Review of a nursing admission assessment dated December 15, 2023, for Resident CR1 revealed that a Stage I (non-blanchable redness of a localized area over a bony prominence) pressure ulcer measuring 0.3 cm (centimeters) length x 0.2 cm width x 0.0 cm depth was observed on the resident's buttocks.
Review of a wound care consultant assessment dated December 19, 2023, revealed the consultant identified this pressure ulcer as a Stage I over the sacrum (the large flat bone in the lower part of the spine) that measured 1.3 cm length x 0.3 cm width x 0.5 cm depth.
Review of physician orders for Resident CR1's pressure ulcer dated December 20, 2023, were for the nurse to cleanse the sacrum with acetic acid 0.25% (solution to prevent wound infections), apply barrier cream (a cream used to provide skin protection from urine and feces), and apply a dry padded dressing every day and as needed. (Note that the wound consultant notes were not available immediately, which accounts for the treatment not starting on the date the resident was seen).
Review of the TAR (treatment administration record, form for documenting the treatment provided as ordered by the physician) for Resident CR1 dated December 21 through December 27, 2023, revealed no initials in the date of December 24, 2023. Interview with the Director of Nursing on February 2, 2024, at 3:00 PM revealed if the treatment was not signed for this indicated the treatment was not provided.
Review of a wound care consultant assessment dated December 26, 2023, revealed the consultant identified this pressure ulcer as a Stage I that measured 1.3 cm length x 0.3 cm width x 0.1 cm depth.
Review of a wound care consultant assessment for Resident CR1 dated January 2, 2024, revealed the pressure ulcer declined to a Stage II (a partial-thickness skin loss with exposed dermis, presenting as a shallow open ulcer), that measured 1 cm length x 0.3 cm width x 0.1 cm depth.
Review of the TAR for Resident CR1 dated December 28, 2023, through January 10, 2024, revealed the nurse was to cleanse the sacrum with acetic acid 0.25 %, apply collagen fibers (a special fiber that promotes healing and growth of new skin), zinc (cream formulated for healing and protecting the skin), and apply a dry padded dressing every day and as needed. Review of the TAR revealed no initials in the dates of December 30, 2023, and January 4, 5, and 10, 2024, indicating the treatment was not provided on those dates.

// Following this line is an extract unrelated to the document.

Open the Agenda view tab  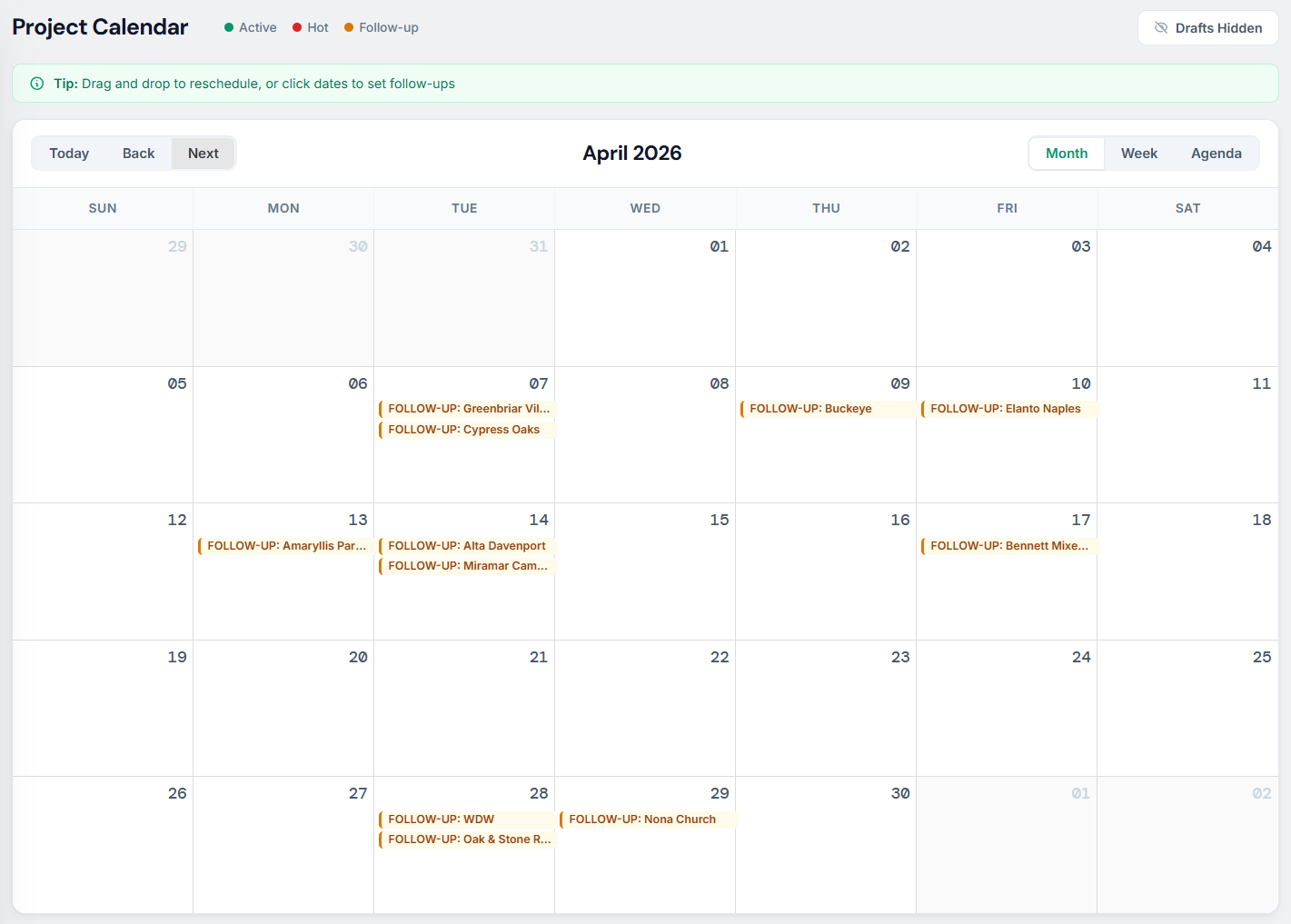(1216, 154)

Review of a wound care consultant assessment for Resident CR1 dated January 9, 2024, revealed the pressure ulcer declined to a Stage III (full thickness tissue loss, subcutaneous fat may be visible, but bone, tendon or muscle is not exposed, may include undermining and tunneling) that measured 2 cm length x 4 cm width x 0.1 cm depth.
Review of the TAR for Resident CR 1 dated January 11 through 16, 2024, indicated the nurse was to cleanse the ulcer with Normal Saline Solution (fluid like normal body fluid), pat dry, apply collagen fibers, zinc, and a dry padded dressing daily and as needed. The TAR indicated that the resident received the physician ordered treatment daily as ordered.
Review of a wound consultant assessment for Resident CR 1 dated January 16, 2024, revealed the sacral wound healed.
The facility failed to provide physician ordered treatments to Resident CR1's pressure ulcer on the above dates to promote healing.
During an interview with the Director of Nursing on February 2, 2024, at 3:00 PM confirmed the above findings.
28 Pa Code 211.10(d) Resident care policies
28 Pa Code 211.12(d)(1)(5) Nursing services
| | Plan of Correction - To be completed: 03/12/2024
Unable to retro-actively correct, as resident CR1 is no longer in the facility.
UM/designee will complete a house audit of all residents with orders for treatments in the past 10 days to ensure that treatments were completed per physician order. Any residents determined to have not received their treatment will be assessed by the nurse to determine the need for further intervention.
Licensed nursing staff will receive education regarding completing treatments as ordered and signing them off in the medical record.
UM/designee will complete random audits of treatments 3x/week to ensure that treatments are completed per physician order.
Results of these audits will be reported to the QA Steering Committee monthly x3 months, at which time the committee will determine the need for future audits.